An example of vectorisation helping string operation

Posted Nov 1, 2025 16:53 UTC (Sat) by fishface60 (subscriber, #88700) [Link]

I misremembered reading https://purplesyringa.moe/blog/i-sped-up-serde-json-strin... as doing manual vectorisation because it does some similar tricks within 32-bit registers, so it's not relevant for specifically how to do it, but may be of interest for how vectorisation speeds up string encoding and decoding.

Amdahl's law, 55 years later

Posted Nov 1, 2025 22:16 UTC (Sat) by WolfWings (subscriber, #56790) [Link]

This is where the 'intrinsic' pseudo-functions that Intel created for compilers greatly simplifies the code so you don't need to break out raw assembly and can let the compiler still deal with register usage and inter-mix its code with yours.

https://www.intel.com/content/www/us/en/docs/intrinsics-g...

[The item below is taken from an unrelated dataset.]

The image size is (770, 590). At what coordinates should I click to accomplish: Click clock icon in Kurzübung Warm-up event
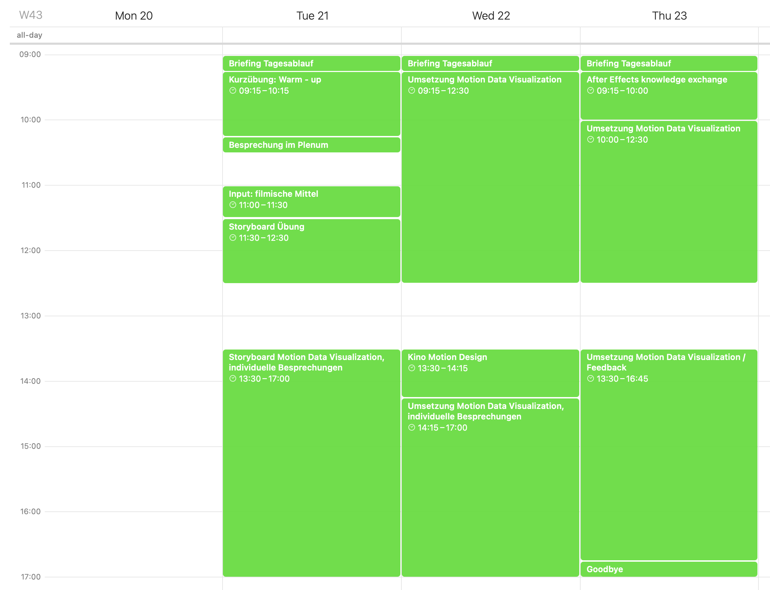pyautogui.click(x=233, y=91)
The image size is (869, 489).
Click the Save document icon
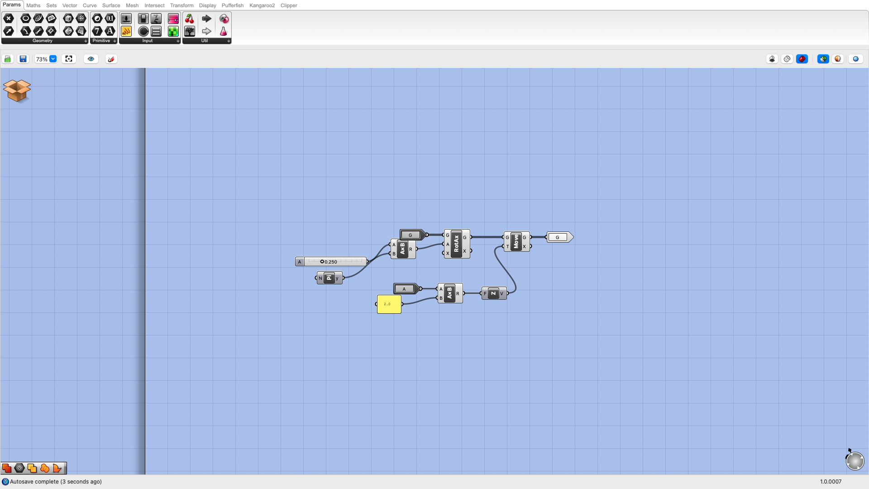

For a simple but sufficient example of the escaping-strings idea, and how you can POPCNT the mask used for VPCOMPRESS to get the byte-count written https://lemire.me/blog/2022/09/14/escaping-strings-faster... is a pretty decent point of reference.

Amdahl's law, 55 years later

Posted Nov 1, 2025 14:32 UTC (Sat) by khim (subscriber, #9252) [Link] (1 responses)

AVX512 would have been great if Intel wouldn't have bombed its introduction so badly. Today you may expect AVX512 from AMD in consistent fashion, but not from Intel.

This is extremely stupid, but hey, that's Intel for you.

Amdahl's law, 55 years later

Posted Nov 1, 2025 22:18 UTC (Sat) by WolfWings (subscriber, #56790) [Link]

I mean... they also introduced a niche instruction in AVX-512 that they implemented SO BADLY that other instructions could reproduce the same effect even faster, to the point Intel has deprecated the instruction.

AMD's implementation? 1 VP2INTERSECT per clock cycle as of Zen5, where Intel is was over 25 clock cycles.

Amdahl's law, 55 years later

Posted Nov 1, 2025 19:15 UTC (Sat) by thoughtpolice (subscriber, #87455) [Link]

AVX-512 adds a large set of useful features that work at all vector lengths that expand its total applicable use cases. Some instructions are just more powerful, more general, with lower cost at fewer cycles. In existing code, using these new instructions can make some loops or fast paths much faster, think like 20% improved. And this is practically free performance because the silicon is there, the cost has already been paid for you; the expanded register file and ALU area is not the dominant cost of the die. Most of the complaints about Haswell-era AVX implementation defects like all-core throttling haven't been relevant since Ice Lake (google "intel cpu core power licensing"). Modern AMD systems don't have this issue either.

Amdahl's law doesn't really mean anything here, because the most basic way of applying it is measuring a _single_ enhancement versus the system baseline at a single point in time. But making these instructions more useful with more features, more widely applicable, and improving their speed, expands the number of cases where they can be applied beneficially. Thus, the overall proportion of the system where improvements are possible has increased. This fact is not captured by the basic application of the law.

The reality is that AVX-512 is extremely nice to use but Intel completely fucked up delivering it to client systems, from what I can tell, due to their weird dysfunction and total addiction to product segmentation. We could have already been long past worrying about it if not for that.